(Input records begins)

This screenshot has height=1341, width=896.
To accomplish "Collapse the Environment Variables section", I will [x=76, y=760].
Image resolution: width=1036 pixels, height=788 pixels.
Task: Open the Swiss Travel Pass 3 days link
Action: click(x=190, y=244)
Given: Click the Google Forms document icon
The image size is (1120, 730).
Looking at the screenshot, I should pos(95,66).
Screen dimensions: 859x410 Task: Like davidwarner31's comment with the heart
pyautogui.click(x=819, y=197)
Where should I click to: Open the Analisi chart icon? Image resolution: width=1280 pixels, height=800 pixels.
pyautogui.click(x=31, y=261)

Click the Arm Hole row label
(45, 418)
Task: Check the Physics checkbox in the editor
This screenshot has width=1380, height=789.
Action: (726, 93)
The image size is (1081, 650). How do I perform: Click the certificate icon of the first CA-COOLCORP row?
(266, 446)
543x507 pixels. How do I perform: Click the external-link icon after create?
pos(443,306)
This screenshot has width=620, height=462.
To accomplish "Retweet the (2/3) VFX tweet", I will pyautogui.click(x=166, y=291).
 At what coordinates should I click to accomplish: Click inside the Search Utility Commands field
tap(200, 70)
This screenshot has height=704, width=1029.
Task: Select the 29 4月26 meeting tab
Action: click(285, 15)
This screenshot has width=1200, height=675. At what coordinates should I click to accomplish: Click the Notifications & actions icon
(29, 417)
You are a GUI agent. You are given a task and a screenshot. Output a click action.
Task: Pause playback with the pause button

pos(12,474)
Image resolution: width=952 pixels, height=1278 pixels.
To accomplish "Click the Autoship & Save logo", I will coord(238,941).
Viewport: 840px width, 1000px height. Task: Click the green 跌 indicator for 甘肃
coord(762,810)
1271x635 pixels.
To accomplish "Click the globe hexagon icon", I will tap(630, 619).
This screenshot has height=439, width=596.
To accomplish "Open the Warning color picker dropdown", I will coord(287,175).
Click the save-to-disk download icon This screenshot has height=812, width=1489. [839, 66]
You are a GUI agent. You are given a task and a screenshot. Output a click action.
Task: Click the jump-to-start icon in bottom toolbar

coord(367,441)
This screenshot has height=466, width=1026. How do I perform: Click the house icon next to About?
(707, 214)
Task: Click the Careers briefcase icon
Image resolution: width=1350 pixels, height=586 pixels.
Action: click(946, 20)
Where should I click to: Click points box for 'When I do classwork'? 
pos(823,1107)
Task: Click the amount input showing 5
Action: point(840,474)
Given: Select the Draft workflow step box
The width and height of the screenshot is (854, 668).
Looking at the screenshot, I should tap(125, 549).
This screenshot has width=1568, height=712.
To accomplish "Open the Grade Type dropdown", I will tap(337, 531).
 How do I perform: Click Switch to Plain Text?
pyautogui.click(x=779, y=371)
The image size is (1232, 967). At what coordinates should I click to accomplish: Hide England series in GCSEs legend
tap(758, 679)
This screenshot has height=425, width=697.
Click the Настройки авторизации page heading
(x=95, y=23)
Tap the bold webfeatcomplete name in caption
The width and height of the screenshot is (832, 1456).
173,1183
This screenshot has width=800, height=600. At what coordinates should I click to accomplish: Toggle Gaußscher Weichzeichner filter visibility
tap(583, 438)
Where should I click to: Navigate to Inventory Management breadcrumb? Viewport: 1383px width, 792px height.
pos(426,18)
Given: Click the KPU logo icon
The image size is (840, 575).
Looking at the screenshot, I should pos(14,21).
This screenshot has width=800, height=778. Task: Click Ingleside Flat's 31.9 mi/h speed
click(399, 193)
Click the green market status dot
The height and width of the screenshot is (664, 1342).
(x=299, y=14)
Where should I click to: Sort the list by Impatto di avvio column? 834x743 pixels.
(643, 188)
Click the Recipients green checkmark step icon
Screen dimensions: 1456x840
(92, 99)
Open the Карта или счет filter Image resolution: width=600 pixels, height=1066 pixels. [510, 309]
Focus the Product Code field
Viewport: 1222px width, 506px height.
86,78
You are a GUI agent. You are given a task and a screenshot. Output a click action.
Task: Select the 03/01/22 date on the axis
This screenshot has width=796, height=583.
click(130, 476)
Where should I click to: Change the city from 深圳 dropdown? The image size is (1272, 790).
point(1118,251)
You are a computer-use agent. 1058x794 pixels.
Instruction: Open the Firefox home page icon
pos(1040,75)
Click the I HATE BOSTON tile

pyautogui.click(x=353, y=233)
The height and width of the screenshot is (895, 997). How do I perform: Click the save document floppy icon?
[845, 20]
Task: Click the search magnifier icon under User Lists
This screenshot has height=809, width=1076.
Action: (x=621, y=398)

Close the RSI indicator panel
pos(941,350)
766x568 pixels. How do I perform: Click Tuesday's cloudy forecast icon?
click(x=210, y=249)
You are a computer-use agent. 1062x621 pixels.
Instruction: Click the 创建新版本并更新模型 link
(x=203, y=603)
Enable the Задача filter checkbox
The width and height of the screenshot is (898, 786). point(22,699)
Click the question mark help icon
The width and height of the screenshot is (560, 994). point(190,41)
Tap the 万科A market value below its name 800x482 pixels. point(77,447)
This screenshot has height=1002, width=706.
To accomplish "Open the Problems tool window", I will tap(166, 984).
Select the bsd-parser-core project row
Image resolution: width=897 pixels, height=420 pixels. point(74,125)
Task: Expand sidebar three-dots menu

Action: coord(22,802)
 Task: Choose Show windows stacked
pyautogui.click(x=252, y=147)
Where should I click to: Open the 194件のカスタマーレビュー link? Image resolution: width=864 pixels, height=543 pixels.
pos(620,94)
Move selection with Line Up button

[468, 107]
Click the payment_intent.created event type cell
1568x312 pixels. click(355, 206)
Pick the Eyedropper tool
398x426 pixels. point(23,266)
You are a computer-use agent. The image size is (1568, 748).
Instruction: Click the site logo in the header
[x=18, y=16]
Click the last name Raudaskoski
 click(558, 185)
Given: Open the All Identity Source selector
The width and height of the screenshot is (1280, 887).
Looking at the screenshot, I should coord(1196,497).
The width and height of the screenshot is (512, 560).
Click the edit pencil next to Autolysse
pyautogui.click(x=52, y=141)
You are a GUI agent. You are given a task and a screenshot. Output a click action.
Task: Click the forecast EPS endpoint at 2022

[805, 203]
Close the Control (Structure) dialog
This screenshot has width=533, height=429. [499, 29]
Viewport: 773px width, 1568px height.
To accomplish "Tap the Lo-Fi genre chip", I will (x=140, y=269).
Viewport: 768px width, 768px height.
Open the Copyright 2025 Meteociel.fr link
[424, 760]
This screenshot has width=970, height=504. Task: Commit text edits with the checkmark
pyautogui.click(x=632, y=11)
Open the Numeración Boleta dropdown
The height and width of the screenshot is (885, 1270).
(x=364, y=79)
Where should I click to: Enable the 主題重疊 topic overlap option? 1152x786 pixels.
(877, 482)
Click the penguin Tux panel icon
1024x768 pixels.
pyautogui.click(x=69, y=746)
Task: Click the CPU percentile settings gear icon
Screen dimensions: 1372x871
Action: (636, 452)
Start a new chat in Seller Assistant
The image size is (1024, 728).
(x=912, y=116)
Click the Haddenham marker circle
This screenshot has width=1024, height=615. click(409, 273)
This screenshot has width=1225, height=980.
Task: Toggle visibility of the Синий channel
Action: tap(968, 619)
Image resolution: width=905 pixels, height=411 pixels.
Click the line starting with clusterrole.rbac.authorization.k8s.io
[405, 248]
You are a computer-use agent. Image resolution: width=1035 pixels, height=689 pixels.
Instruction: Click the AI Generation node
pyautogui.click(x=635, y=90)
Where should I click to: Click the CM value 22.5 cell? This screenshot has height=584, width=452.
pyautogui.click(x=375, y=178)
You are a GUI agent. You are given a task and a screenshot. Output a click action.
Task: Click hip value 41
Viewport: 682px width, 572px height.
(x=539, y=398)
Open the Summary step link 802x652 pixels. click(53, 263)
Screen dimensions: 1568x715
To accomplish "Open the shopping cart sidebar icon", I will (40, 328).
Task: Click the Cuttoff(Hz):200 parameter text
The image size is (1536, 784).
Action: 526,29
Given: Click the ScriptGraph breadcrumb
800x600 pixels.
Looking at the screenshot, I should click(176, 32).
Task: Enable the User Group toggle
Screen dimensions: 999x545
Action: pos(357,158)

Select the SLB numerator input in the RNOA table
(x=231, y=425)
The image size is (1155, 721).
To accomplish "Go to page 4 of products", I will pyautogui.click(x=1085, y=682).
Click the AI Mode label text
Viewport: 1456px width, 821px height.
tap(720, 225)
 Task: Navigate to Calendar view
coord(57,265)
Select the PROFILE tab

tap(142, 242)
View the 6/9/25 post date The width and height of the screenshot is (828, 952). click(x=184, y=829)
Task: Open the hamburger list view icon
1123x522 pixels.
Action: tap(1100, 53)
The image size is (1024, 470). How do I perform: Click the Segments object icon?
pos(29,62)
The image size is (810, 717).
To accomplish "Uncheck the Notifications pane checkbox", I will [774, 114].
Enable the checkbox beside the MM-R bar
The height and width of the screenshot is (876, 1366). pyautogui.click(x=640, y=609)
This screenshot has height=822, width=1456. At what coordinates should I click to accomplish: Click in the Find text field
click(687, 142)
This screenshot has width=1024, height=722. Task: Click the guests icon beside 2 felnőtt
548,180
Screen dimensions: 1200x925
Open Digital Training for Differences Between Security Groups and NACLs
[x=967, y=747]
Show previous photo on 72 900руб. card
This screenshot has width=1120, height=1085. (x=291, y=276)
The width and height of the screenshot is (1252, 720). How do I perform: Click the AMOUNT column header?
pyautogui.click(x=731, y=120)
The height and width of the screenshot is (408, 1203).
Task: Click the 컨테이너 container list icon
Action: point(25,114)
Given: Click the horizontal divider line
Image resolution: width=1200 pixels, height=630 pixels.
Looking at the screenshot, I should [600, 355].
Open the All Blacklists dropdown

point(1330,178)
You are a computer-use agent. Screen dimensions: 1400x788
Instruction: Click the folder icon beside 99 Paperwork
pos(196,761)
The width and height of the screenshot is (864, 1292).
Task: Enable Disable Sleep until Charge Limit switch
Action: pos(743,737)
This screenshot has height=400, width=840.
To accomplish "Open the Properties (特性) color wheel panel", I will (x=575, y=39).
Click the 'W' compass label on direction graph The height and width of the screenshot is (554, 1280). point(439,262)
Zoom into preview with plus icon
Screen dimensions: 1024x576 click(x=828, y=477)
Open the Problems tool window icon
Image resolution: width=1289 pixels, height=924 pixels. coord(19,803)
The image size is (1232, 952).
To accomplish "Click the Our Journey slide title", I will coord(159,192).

(Input records ends)

**Exercise description**
Find the line with "Screen dimensions: 1200x925" in the material above. Reproduce it and each line after it up to and including the line with "Given: Click the horizontal divider line".

**Response box**
Screen dimensions: 1200x925
Open Digital Training for Differences Between Security Groups and NACLs
[x=967, y=747]
Show previous photo on 72 900руб. card
This screenshot has width=1120, height=1085. (x=291, y=276)
The width and height of the screenshot is (1252, 720). How do I perform: Click the AMOUNT column header?
pyautogui.click(x=731, y=120)
The height and width of the screenshot is (408, 1203).
Task: Click the 컨테이너 container list icon
Action: point(25,114)
Given: Click the horizontal divider line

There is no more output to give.